Le plafond de verre du formulaire de contact
Sur le site d'un installateur, le formulaire de contact fait son travail : il capte les particuliers qui ont déjà décidé de faire des travaux et qui cherchent une entreprise. C'est une cible précieuse, mais étroite, et chère : tout le monde se dispute les mêmes mots-clés, et le coût par clic sur les requêtes intentionnistes monte en conséquence.
Le reste du trafic, l'immense majorité, ce sont des propriétaires qui se posent des questions sans être prêts à être rappelés : combien ça coûte, quelles aides, est-ce que ça vaut le coup chez moi. Un formulaire n'a rien à leur offrir. Ils repartent, et vous ne saurez jamais qu'ils sont venus.
Offrir une étude au lieu de demander des coordonnées
Le simulateur inverse le contrat. Au lieu de demander des coordonnées contre la promesse d'un rappel, il donne une étude contre une adresse.

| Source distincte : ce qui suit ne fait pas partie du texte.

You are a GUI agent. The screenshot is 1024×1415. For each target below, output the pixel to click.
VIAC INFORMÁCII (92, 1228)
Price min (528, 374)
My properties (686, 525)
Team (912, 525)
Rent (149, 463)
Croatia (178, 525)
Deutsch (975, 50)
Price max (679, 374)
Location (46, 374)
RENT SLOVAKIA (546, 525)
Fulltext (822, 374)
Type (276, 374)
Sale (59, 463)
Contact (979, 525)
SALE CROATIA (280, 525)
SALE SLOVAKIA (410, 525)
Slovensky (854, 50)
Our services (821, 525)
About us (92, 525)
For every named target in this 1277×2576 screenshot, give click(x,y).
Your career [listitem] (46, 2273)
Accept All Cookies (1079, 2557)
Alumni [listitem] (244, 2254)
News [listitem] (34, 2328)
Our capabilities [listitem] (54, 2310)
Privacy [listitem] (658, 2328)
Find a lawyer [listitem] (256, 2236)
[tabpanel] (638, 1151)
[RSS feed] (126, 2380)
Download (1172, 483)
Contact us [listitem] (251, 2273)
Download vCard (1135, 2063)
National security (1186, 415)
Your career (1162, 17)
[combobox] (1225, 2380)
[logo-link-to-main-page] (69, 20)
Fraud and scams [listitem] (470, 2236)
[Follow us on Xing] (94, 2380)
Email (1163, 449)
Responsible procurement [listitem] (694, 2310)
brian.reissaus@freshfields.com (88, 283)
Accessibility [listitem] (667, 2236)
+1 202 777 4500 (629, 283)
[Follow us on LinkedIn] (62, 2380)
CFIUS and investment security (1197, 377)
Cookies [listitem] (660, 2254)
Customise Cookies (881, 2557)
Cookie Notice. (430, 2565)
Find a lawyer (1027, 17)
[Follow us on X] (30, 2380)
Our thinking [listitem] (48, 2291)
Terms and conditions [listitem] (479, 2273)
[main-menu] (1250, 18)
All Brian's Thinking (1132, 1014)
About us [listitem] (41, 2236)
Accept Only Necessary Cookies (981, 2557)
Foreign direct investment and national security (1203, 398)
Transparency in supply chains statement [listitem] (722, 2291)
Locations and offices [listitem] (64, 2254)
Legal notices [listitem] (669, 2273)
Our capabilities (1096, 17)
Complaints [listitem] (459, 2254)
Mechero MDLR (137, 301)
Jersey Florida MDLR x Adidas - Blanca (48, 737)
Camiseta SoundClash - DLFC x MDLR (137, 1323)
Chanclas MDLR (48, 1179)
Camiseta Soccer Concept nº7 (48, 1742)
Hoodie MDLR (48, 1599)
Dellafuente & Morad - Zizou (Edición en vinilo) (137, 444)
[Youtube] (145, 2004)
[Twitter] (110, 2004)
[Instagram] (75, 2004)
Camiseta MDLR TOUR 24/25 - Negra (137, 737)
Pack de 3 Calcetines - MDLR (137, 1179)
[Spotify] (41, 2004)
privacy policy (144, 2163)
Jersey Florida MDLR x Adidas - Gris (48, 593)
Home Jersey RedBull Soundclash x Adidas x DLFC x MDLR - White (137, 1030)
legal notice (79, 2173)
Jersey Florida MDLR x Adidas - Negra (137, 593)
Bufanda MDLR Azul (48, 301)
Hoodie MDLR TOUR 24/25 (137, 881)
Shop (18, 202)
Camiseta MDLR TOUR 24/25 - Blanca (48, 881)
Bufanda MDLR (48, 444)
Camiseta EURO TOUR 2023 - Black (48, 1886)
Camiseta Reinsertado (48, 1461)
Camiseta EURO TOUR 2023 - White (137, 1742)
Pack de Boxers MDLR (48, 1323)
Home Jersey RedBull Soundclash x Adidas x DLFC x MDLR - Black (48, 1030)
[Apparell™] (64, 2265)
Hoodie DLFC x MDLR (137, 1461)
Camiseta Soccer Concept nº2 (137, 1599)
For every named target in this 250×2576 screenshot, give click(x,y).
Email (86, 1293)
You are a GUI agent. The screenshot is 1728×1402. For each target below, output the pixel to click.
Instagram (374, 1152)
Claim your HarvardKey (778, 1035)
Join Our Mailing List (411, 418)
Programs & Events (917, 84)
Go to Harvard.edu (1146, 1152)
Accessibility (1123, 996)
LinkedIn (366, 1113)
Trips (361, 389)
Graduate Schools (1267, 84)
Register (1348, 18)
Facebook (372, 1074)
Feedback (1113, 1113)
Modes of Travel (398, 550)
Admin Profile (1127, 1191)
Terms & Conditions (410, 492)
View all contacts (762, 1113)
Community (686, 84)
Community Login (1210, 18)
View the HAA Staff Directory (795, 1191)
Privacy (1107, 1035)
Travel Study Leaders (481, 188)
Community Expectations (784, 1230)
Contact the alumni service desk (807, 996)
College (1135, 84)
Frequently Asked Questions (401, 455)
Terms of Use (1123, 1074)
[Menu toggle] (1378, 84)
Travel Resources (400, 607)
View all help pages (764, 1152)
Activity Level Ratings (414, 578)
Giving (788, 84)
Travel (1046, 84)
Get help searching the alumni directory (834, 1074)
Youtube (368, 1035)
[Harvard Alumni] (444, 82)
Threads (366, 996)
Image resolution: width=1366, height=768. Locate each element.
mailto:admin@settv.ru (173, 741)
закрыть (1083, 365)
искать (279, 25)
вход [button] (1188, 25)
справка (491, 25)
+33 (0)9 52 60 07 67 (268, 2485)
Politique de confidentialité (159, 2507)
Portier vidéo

Le visiteur saisit son adresse : son logement est identifié sur la carte, ses caractéristiques arrivent pré-remplies depuis le cadastre, le DPE existant et les données publiques du bâtiment. Il voit sa classe énergétique, ses déperditions, sa facture annuelle estimée. Puis des plans de travaux chiffrés aides déduites, avec le matériel que vous posez, au prix auquel vous le vendez : les montants sortent de votre catalogue et du moteur de dimensionnement et d'aides qui produit vos devis.
Le parcours se termine par une prise de rendez-vous dans l'agenda de vos commerciaux. Et chaque simulation terminée devient une fiche client dans votre CRM, avec le logement, le plan de travaux et le créneau rattachés, sans ressaisie.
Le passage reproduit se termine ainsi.